Capii che il generale Ruggero parlava con me più da uomo che da comandante, che voleva più sfogarsi che avere un parere. Mi offrì una sigaretta (Serraglio, ricordo) e si appoggiò all'angolo della scrivania. «Che ne pensa? Lo legga e mi dica la sua opinione.» Lo lessi. Mi colpì una frase al principio: «Nei contatti che il Comandante tedesco ha preso con me ho dichiarato che in base agli ultimi ordini avuti nella notte tra l'8 e il 9 dai miei superiori non debbo fare la guerra ai germanici, ma debbo resistere all'impiego della forza da qualunque parte venga e non cedere le armi in nessun caso. Rendendosi conto della fermezza della mia decisione, il comandante tedesco ha accettato di non pretendere di disarmare le mie truppe, fidandosi della mia parola che non avrei attaccato». Seguiva poi il testo dell'accordo.

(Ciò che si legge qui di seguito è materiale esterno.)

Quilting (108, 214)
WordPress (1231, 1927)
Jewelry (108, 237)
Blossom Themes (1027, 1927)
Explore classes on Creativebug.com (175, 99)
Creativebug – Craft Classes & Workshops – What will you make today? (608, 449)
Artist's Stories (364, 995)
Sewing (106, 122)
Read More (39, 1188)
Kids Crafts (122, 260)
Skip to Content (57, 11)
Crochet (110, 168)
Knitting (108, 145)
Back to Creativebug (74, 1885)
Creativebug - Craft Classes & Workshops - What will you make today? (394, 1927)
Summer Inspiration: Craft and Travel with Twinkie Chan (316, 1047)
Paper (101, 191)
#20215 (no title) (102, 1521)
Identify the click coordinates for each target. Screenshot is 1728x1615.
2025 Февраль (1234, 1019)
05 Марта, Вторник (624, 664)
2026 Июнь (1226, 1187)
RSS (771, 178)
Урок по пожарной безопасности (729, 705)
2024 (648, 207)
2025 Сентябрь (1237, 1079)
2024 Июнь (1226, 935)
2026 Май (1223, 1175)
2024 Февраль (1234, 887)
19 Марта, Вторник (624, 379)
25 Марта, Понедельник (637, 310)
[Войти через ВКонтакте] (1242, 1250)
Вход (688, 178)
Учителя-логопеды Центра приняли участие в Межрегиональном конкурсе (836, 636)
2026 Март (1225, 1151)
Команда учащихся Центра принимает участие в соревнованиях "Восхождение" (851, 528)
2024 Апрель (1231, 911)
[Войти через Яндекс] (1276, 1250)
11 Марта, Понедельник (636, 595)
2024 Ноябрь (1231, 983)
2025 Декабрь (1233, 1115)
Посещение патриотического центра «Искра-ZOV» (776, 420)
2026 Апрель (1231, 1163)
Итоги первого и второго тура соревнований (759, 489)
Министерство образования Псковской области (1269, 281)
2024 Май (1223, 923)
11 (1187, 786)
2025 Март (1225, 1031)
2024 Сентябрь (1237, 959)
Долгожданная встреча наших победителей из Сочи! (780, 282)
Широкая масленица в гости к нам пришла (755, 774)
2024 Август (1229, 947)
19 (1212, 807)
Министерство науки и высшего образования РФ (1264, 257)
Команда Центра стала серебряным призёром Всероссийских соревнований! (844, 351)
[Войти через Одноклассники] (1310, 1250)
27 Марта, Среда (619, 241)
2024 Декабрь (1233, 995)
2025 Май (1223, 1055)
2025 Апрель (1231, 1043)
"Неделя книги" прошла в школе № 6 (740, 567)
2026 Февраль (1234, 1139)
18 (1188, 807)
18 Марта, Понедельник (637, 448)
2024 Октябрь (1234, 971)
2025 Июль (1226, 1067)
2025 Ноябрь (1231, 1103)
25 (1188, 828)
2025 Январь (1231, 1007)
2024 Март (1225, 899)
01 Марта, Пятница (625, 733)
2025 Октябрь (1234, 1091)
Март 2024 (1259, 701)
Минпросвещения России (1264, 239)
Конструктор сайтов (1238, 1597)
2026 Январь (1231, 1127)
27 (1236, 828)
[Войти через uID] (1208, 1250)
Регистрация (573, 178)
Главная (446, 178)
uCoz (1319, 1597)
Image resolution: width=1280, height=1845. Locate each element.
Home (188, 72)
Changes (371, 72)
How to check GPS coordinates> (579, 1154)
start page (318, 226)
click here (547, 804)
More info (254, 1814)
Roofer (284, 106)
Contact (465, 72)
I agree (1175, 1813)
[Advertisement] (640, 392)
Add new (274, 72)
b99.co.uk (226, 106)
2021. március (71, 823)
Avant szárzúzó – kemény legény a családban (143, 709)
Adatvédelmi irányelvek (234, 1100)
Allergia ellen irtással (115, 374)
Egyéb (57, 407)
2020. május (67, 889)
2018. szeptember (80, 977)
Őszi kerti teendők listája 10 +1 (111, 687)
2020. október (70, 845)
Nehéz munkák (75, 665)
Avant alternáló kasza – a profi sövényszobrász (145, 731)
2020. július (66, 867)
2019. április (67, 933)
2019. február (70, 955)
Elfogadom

Finito di leggere, mi sentii estremamente imbarazzato. Stetti zitto. Il generale ruppe il mio silenzio: «Allora, che ne dice?». Scuotendo la testa gli rispondo: «Bisognerebbe credere all'impegno dei tedeschi, ma a me pare impossibile». Il generale però ci credeva o voleva cre­dervi e aggiunse: «Senta: questa mattina tutti chiedevano armi. Io stesso sono stato nelle fabbriche per placare gli operai. Ho chiesto ventiquattr'ore di tempo per tentare un accordo. Ci sono riuscito e sa perché? Perché con i generali con cui ho trattato, da camerata a camerata, si era stabilita una buona amicizia nata·al tavolo della mensa comune. Uno mi ha detto: "Firmando l'accordo, rinunziamo a vendicare i quattordici tedeschi uccisi oggi negli scontri a Milano e a Sesto San Giovanni". Ci siamo stretti la mano. Fra noi soldati, l'onore è tutto».

Il generale mi chiese di farlo accompagnare alla sede della radio con la macchina del giornale. Qui lesse il suo proclama concludendo: «Ho accettato quest'accordo con animo straziato per evitare a Milano ancora atroci sofferenze». Il generale era ossessionato dall'idea che la città potesse essere bombardata.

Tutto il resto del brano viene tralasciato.